66 members of The Game Awards Future Class, a program intended to honor people “who represent the bright, bold, and inclusive future for video games,” and hundreds of others involved with the videogame industry have signed an open letter calling for a statement acknowledging the ongoing humanitarian crisis in Gaza during The Game Awards show in December.
Gaza has been under siege since mid-October, following an attack on southern Israel by Hamas militants that reportedly resulted in 1,200 deaths, mainly civilians, and more than 240 people taken hostage. In response, Israel unleashed an attack on Gaza that has thus far killed more than 15,000 people, according to Gaza health authorities, roughly 6,000 of whom were children. Alongside the military assault, Israel also cut off food, water, fuel, and communications to the enclave, deepening a humanitarian crisis that United Nations secretary-general António Guterres described as “inhuman collective suffering.”
The open letter, addressed to Game Awards host Geoff Keighley, Future Class director Emily Bouchoc, “and the whole The Game Awards team,” begins by noting that members of the Future Class were not selected “as symbols of what the game industry currently is, but of what it could be: a diverse, inclusive and caring workplace. A positive force in the world that can influence billions of people … You gave us the role of ambassadors of a better future – as such, our duty towards you and all the players world-wide compels us to speak up.”
“Like many of our peers, we are appalled by the war crimes the Palestinian people are victims of, and we grieve the loss of so many civilian lives,” the letter states. “Adding to that pain, is the knowledge that our industry is playing a role in this.”
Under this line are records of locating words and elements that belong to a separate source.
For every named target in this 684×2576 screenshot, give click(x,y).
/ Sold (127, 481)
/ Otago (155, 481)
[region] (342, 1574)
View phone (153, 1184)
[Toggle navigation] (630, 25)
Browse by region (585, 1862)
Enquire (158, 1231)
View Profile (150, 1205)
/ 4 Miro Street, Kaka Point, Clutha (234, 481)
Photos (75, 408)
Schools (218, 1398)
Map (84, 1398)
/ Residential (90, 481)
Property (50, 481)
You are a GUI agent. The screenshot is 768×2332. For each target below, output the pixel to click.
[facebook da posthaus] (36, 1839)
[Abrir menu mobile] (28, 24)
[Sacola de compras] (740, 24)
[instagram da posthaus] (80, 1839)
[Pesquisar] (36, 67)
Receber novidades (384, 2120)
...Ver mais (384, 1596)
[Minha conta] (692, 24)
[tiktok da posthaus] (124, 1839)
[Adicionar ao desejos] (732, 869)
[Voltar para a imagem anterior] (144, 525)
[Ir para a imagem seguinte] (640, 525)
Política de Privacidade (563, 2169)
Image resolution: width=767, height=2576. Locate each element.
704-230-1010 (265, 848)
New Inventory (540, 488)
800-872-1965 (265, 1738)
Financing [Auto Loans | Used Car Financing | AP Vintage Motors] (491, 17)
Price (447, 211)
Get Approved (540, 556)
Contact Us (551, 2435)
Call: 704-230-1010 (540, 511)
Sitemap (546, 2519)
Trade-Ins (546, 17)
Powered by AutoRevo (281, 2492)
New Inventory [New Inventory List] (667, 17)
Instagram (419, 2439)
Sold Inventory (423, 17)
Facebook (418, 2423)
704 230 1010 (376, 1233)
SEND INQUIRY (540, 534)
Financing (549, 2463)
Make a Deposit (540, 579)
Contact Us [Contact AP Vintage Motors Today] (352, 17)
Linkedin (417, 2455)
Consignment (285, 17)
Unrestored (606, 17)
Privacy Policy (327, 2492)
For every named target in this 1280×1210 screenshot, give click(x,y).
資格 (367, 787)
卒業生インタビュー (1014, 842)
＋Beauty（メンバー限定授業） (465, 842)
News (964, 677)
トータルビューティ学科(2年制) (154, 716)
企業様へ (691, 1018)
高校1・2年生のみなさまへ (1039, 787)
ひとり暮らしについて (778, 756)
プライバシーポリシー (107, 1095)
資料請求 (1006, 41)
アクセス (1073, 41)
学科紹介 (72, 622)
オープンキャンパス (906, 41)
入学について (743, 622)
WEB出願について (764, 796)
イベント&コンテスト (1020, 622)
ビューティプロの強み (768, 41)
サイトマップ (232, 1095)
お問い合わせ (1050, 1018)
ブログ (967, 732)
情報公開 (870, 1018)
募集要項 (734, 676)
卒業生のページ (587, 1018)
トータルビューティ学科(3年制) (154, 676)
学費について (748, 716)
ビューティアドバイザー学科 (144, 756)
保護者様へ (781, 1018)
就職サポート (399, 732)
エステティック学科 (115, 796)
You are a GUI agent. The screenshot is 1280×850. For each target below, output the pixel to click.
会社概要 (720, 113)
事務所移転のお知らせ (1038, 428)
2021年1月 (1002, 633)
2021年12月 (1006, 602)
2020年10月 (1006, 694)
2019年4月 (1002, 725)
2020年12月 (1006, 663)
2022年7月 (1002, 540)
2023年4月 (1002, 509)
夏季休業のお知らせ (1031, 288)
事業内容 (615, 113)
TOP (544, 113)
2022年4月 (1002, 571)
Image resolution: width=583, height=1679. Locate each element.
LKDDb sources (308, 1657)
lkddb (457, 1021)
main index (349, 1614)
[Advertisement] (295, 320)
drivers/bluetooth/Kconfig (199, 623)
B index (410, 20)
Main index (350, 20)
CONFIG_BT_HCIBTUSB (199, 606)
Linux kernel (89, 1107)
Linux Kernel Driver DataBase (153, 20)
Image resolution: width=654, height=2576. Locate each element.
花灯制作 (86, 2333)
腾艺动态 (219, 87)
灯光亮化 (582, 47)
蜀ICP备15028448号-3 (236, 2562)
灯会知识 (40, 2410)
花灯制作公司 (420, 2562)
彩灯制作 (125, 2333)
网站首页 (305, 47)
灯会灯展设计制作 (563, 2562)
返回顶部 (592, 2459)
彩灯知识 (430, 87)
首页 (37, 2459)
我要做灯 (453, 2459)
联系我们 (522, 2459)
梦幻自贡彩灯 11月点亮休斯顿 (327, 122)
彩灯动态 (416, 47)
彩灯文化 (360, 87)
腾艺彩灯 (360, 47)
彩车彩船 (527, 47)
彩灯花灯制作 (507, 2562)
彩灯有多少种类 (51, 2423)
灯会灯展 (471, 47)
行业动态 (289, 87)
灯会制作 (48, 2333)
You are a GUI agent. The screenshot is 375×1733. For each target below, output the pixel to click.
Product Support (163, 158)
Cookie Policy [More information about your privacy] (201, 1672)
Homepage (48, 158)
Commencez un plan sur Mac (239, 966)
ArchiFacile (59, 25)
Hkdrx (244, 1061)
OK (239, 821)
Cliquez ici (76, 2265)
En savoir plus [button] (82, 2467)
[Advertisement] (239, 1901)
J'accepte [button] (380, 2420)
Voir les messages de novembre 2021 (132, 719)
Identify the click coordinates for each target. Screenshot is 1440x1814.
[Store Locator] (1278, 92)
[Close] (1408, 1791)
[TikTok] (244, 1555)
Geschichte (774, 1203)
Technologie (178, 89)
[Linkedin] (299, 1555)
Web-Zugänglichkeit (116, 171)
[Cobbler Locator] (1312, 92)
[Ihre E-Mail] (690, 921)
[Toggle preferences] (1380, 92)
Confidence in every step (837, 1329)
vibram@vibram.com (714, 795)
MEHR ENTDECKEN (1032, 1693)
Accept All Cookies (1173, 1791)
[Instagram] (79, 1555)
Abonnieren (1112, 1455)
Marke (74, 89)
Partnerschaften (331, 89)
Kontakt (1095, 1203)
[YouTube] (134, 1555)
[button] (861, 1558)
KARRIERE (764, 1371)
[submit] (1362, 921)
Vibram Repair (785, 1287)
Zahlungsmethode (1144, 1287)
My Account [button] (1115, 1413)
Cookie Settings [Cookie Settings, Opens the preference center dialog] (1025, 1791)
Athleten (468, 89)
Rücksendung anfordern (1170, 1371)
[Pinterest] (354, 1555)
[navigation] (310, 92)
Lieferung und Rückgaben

The letter states that the mainstream videogame industry “systematically produces works that dehumanize and vilify Muslims, Arabs, and the many brown and black people living in the regions of South-West Asia and Northern Africa,” a point made previously by multiple well-known game developers including Rami Ismail and Meghna Jayanth; yet when Jayanth expressed a desire to make a statement on Gaza as a presenter at The Golden Joystick Awards earlier this month, she was told it wouldn’t be allowed. She withdrew from the program as a result. (The Golden Joystick Awards are produced by Future PLC, which operates PC Gamer.)
“With the current state of the game industry, silence is a message,” the letter states. “Silence is tacit support. Silence is dehumanization of Palestinian lives.” It then asks for a statement to be read during The Game Awards broadcast, calling for:
The games industry to invest resources and work against its systematic dehumanization of people from South-West Asia and North AfricaTo express support for the protection of Palestinian human rightsCall for a long term ceasefire before any more civilian lives are unjustly taken
The games industry’s silence on the Palestinian genocide is disgusting, and this needs to change.To all gamedevs: Please read our letter to The Game Awards, sign it, and share it as much as you can. Palestinians need all the support we can give ✊🏽🇵🇸📩https://t.co/SpG5vOfd9z pic.twitter.com/BbtJiS4EKTNovember 24, 2023
The open letter has faced some criticism on social media. Predictably, there are demands on Twitter to “focus on the games” and keep politics out of it; there are also complaints that it fails to call out Hamas for its brutal attack on Israel, which instigated the current crisis.
One member of The Game Awards Future Class said he does not support the letter because it “perpetuates misinformation, one-sidedness, and an irresponsible conflation of the war in Israel/Gaza with xenophobia and misrepresentation of muslims, arabs, and brown people in videogames.” In a separate tweet, he added. “The letter paints a direct line between vilification of muslims & other races to the Israel/Gaza war, as if that is the driving force of the war. It does not mention Hamas, the hostages, or the events of Oct 7th. This is misleading especially to those less knowledgeable on the war.”
Generally, though, the open letter has drawn wide support: Nearly 2,500 people associated with the videogame industry have put their names to it at the time of writing, including 68 of a 150 total Future Class members.
This isn’t the first time Keighley and The Game Awards have been called upon to address a politically sensitive topic. In 2021, Activision Blizzard was excluded from participating in The Game Awards following allegations of widespread discrimination and sexual harassment at the company earlier that year, and Keighley started the show with a broad statement that “we should not and will not tolerate any abuse, harassment or predatory practices by anyone, including our online communities.”
How Keighley will handle this callout remains to be seen. The Gaza crisis is a far more sensitive and politically-charged situation, and has already resulted in thousands of deaths, and while a ceasefire is currently in place it’s set to expire on November 30 and the expectation is that Israel will resume its attack if a new truce isn’t reached. But there’s clearly growing pressure for The Game Awards to speak out: In the words of UN secretary-general Guterres, “The people of Gaza are in the midst of an epic humanitarian catastrophe before the eyes of the world. We must not look away.”
The Game Awards 2023 are set to take place at 4:30 PT/7:30 pm ET on December 7. I’ve reached out for comment on the Future Class open letter and will update if I receive a reply.